What are alternative investments?
Alternative, or non-traditional, investments are holdings in items other than “regular” stocks (shares, or equity) and bonds. They can include private equity (ownership stakes in businesses that are not publicly traded companies), hedge funds (private pools of investment capital), commodities, futures (agreements to buy an asset at a predetermined time and price), options and derivatives (contracts for exchanging value or assets) based on traditional investments. Alternative investments can also include real estate, art and collectibles.
Pension plans, endowments funds and ultra-high-net worth individuals have been using these investments for years. They may work for you too.
What are the benefits?
Private and alternative investments are usually less volatile than traditional investments because they carry a monthly valuation based on their actual value, rather than a daily – or hourly – market valuation that’s often based on emotional reactions. Another key benefit is that they bring greater diversity to a portfolio and importantly, their returns generally have low correlation to those of the stock market.
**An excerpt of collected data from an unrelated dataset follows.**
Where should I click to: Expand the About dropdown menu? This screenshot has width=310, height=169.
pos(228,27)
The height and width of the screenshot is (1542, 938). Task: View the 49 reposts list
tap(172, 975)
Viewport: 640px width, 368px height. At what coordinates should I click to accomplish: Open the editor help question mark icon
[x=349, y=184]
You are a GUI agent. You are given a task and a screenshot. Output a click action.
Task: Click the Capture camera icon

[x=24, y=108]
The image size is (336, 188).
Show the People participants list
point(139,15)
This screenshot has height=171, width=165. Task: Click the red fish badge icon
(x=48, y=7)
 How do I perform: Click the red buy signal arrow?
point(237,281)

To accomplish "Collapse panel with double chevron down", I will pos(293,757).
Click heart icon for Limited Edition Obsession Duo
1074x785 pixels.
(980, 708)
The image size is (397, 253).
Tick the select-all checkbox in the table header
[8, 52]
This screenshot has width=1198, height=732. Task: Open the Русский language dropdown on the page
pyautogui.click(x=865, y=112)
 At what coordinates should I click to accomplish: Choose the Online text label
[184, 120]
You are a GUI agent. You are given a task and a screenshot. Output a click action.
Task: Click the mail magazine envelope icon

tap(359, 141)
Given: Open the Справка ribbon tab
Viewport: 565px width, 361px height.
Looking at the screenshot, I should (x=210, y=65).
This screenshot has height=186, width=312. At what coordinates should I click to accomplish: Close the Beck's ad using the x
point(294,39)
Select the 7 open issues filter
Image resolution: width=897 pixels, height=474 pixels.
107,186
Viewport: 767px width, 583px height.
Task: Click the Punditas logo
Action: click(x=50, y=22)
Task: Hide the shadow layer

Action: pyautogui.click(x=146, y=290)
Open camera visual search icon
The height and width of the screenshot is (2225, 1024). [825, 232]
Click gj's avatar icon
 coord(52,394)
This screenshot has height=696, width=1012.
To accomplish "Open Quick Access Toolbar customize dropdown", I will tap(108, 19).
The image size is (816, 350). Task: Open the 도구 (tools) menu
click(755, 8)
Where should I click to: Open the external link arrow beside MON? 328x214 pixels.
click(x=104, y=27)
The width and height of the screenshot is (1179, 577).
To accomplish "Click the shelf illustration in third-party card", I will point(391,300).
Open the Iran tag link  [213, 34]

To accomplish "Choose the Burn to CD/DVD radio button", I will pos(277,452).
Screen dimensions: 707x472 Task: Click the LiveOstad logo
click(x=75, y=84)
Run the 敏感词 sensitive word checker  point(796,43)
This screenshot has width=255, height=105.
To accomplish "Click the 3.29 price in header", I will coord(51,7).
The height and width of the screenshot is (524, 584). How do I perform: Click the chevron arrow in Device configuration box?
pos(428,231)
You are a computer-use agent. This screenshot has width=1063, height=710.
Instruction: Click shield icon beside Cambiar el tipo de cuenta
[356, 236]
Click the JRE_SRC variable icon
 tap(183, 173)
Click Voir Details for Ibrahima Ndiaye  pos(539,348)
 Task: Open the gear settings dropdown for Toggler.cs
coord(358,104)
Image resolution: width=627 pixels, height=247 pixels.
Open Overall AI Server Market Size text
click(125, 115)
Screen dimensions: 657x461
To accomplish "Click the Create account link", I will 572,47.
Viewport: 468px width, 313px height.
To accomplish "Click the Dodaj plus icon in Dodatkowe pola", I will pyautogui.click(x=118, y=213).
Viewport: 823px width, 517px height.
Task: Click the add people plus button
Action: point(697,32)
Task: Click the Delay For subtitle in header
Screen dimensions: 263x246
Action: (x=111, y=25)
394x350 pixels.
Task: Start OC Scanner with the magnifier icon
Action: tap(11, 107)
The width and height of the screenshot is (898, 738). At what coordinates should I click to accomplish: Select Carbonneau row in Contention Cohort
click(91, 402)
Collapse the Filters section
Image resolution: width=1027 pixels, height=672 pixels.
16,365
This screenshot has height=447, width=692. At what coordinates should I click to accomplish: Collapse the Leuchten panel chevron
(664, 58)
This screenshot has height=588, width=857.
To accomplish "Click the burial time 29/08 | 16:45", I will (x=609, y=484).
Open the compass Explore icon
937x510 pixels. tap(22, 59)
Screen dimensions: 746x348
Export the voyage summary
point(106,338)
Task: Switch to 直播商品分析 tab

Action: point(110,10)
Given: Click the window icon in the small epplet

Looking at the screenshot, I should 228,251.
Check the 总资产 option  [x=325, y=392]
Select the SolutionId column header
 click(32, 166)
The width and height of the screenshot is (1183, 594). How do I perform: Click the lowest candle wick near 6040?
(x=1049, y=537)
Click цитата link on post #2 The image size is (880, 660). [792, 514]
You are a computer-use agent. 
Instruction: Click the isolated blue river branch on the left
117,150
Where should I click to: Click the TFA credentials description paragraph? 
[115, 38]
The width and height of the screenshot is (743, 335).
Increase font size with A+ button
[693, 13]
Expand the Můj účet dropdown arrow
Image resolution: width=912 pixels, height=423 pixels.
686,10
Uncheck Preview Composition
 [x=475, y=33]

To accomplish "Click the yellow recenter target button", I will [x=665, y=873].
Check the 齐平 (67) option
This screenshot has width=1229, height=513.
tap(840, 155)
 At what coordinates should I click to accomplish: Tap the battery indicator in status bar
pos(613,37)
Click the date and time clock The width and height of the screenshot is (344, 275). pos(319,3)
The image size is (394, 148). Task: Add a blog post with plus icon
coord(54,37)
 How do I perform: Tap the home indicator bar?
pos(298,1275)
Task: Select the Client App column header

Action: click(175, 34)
With private equity investments, the goal is often for the investors to finance significant change and improvement in a company and then sell their ownership stake at significant profit when the business has turned around. This is a long-term proposition.
Publicly traded equities make up less than half of what’s available for investing. Taking advantage of the alternatives thus opens up many more possibilities.
What are the risks?
Private equity and other alternative investments are considered higher risk than most other investments because they are less liquid. That means you may not be able to sell them when you want to. But some types have shorter holding periods, and those that are less liquid tend to have correspondingly higher returns.
Who can buy alternative investments?
Private and alternative investments are not for everyone. They are more complex than basic investments such as individual shares or mutual funds, bonds or GICs. You must be comfortable enough, both financially and mentally, to take some risk. That said, they are not just for the fantastically wealthy – they can be appropriate for investors with moderate wealth. But there are regulations governing who can invest: Accredited Investors must have a net worth of over $5 million, over $1 million in investible assets or a net income of at least $200,000 per year for an individual ($300,000 for a couple). The rules are intended to shield more vulnerable investors from alternative investments’ illiquidity, perceived risk and product complexity. Working with a qualified Portfolio Manager, who acts as the Accredited Investor on your behalf, gets you past these barriers.
Talk to an investment advisor with experience specifically in this type of investment to find out whether alternative investments and private equity have a place in your portfolio.